§ Working data:

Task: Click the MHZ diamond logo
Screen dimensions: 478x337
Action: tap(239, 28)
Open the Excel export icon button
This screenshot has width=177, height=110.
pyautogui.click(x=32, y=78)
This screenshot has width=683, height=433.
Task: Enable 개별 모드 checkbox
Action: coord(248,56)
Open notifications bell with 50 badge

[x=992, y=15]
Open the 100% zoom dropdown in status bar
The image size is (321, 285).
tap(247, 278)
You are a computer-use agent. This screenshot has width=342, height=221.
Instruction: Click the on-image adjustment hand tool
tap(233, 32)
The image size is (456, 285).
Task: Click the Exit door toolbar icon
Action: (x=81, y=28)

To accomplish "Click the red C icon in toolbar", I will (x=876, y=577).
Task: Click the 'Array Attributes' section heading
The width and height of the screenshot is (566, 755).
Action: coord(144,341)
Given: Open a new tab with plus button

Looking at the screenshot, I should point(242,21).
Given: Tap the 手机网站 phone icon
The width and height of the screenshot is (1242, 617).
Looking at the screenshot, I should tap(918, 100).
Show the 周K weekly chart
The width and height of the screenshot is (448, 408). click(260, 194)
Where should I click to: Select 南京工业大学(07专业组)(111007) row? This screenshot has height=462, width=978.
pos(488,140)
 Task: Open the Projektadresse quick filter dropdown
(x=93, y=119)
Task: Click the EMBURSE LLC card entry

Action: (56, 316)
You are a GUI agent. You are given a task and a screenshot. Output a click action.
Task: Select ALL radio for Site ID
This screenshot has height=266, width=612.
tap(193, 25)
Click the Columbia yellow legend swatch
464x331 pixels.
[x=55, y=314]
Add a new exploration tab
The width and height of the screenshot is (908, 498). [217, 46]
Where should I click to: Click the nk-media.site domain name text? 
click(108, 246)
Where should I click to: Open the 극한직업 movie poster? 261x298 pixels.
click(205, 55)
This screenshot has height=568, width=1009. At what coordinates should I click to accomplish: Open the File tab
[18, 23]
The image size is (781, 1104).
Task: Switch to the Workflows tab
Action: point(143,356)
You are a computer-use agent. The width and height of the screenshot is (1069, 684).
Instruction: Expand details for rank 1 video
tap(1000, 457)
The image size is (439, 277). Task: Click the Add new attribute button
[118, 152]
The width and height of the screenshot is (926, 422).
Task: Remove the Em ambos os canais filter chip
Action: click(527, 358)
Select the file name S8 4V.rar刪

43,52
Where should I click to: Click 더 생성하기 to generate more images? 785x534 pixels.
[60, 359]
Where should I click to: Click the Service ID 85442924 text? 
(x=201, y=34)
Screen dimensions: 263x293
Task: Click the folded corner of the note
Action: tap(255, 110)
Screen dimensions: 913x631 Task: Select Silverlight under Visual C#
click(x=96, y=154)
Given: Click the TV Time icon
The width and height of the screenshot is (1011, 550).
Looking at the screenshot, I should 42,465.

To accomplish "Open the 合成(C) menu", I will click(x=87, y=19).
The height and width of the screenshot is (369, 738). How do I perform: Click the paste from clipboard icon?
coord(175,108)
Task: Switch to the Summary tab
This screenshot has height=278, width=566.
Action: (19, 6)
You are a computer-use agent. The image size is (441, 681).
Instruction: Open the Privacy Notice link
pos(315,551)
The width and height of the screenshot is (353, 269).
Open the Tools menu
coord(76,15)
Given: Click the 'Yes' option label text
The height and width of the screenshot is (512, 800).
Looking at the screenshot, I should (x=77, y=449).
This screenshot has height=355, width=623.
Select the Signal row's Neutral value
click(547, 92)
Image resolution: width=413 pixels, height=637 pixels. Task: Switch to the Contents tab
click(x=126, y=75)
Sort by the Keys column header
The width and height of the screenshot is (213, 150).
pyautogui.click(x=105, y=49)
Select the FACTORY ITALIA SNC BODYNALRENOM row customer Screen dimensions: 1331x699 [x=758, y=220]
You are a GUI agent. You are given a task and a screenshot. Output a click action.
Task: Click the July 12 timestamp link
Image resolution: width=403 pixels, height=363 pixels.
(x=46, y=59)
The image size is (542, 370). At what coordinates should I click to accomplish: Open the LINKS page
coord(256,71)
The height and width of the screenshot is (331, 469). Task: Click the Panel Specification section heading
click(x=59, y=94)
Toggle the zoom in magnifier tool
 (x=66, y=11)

§ Prompt: Please be sure to repeat every entry exactly.

§ Result of the exercise:
Task: Click the MHZ diamond logo
Screen dimensions: 478x337
Action: tap(239, 28)
Open the Excel export icon button
This screenshot has width=177, height=110.
pyautogui.click(x=32, y=78)
This screenshot has width=683, height=433.
Task: Enable 개별 모드 checkbox
Action: coord(248,56)
Open notifications bell with 50 badge

[x=992, y=15]
Open the 100% zoom dropdown in status bar
The image size is (321, 285).
tap(247, 278)
You are a computer-use agent. This screenshot has width=342, height=221.
Instruction: Click the on-image adjustment hand tool
tap(233, 32)
The image size is (456, 285).
Task: Click the Exit door toolbar icon
Action: (x=81, y=28)

To accomplish "Click the red C icon in toolbar", I will (x=876, y=577).
Task: Click the 'Array Attributes' section heading
The width and height of the screenshot is (566, 755).
Action: coord(144,341)
Given: Open a new tab with plus button

Looking at the screenshot, I should point(242,21).
Given: Tap the 手机网站 phone icon
The width and height of the screenshot is (1242, 617).
Looking at the screenshot, I should tap(918, 100).
Show the 周K weekly chart
The width and height of the screenshot is (448, 408). click(260, 194)
Where should I click to: Select 南京工业大学(07专业组)(111007) row? This screenshot has height=462, width=978.
pos(488,140)
 Task: Open the Projektadresse quick filter dropdown
(x=93, y=119)
Task: Click the EMBURSE LLC card entry

Action: (56, 316)
You are a GUI agent. You are given a task and a screenshot. Output a click action.
Task: Select ALL radio for Site ID
This screenshot has height=266, width=612.
tap(193, 25)
Click the Columbia yellow legend swatch
464x331 pixels.
[x=55, y=314]
Add a new exploration tab
The width and height of the screenshot is (908, 498). [217, 46]
Where should I click to: Click the nk-media.site domain name text? 
click(108, 246)
Where should I click to: Open the 극한직업 movie poster? 261x298 pixels.
click(205, 55)
This screenshot has height=568, width=1009. At what coordinates should I click to accomplish: Open the File tab
[18, 23]
The image size is (781, 1104).
Task: Switch to the Workflows tab
Action: point(143,356)
You are a computer-use agent. The width and height of the screenshot is (1069, 684).
Instruction: Expand details for rank 1 video
tap(1000, 457)
The image size is (439, 277). Task: Click the Add new attribute button
[118, 152]
The width and height of the screenshot is (926, 422).
Task: Remove the Em ambos os canais filter chip
Action: click(527, 358)
Select the file name S8 4V.rar刪

43,52
Where should I click to: Click 더 생성하기 to generate more images? 785x534 pixels.
[60, 359]
Where should I click to: Click the Service ID 85442924 text? 
(x=201, y=34)
Screen dimensions: 263x293
Task: Click the folded corner of the note
Action: tap(255, 110)
Screen dimensions: 913x631 Task: Select Silverlight under Visual C#
click(x=96, y=154)
Given: Click the TV Time icon
The width and height of the screenshot is (1011, 550).
Looking at the screenshot, I should 42,465.

To accomplish "Open the 合成(C) menu", I will click(x=87, y=19).
The height and width of the screenshot is (369, 738). How do I perform: Click the paste from clipboard icon?
coord(175,108)
Task: Switch to the Summary tab
This screenshot has height=278, width=566.
Action: (19, 6)
You are a computer-use agent. The image size is (441, 681).
Instruction: Open the Privacy Notice link
pos(315,551)
The width and height of the screenshot is (353, 269).
Open the Tools menu
coord(76,15)
Given: Click the 'Yes' option label text
The height and width of the screenshot is (512, 800).
Looking at the screenshot, I should (x=77, y=449).
This screenshot has height=355, width=623.
Select the Signal row's Neutral value
click(547, 92)
Image resolution: width=413 pixels, height=637 pixels. Task: Switch to the Contents tab
click(x=126, y=75)
Sort by the Keys column header
The width and height of the screenshot is (213, 150).
pyautogui.click(x=105, y=49)
Select the FACTORY ITALIA SNC BODYNALRENOM row customer Screen dimensions: 1331x699 [x=758, y=220]
You are a GUI agent. You are given a task and a screenshot. Output a click action.
Task: Click the July 12 timestamp link
Image resolution: width=403 pixels, height=363 pixels.
(x=46, y=59)
The image size is (542, 370). At what coordinates should I click to accomplish: Open the LINKS page
coord(256,71)
The height and width of the screenshot is (331, 469). Task: Click the Panel Specification section heading
click(x=59, y=94)
Toggle the zoom in magnifier tool
 (x=66, y=11)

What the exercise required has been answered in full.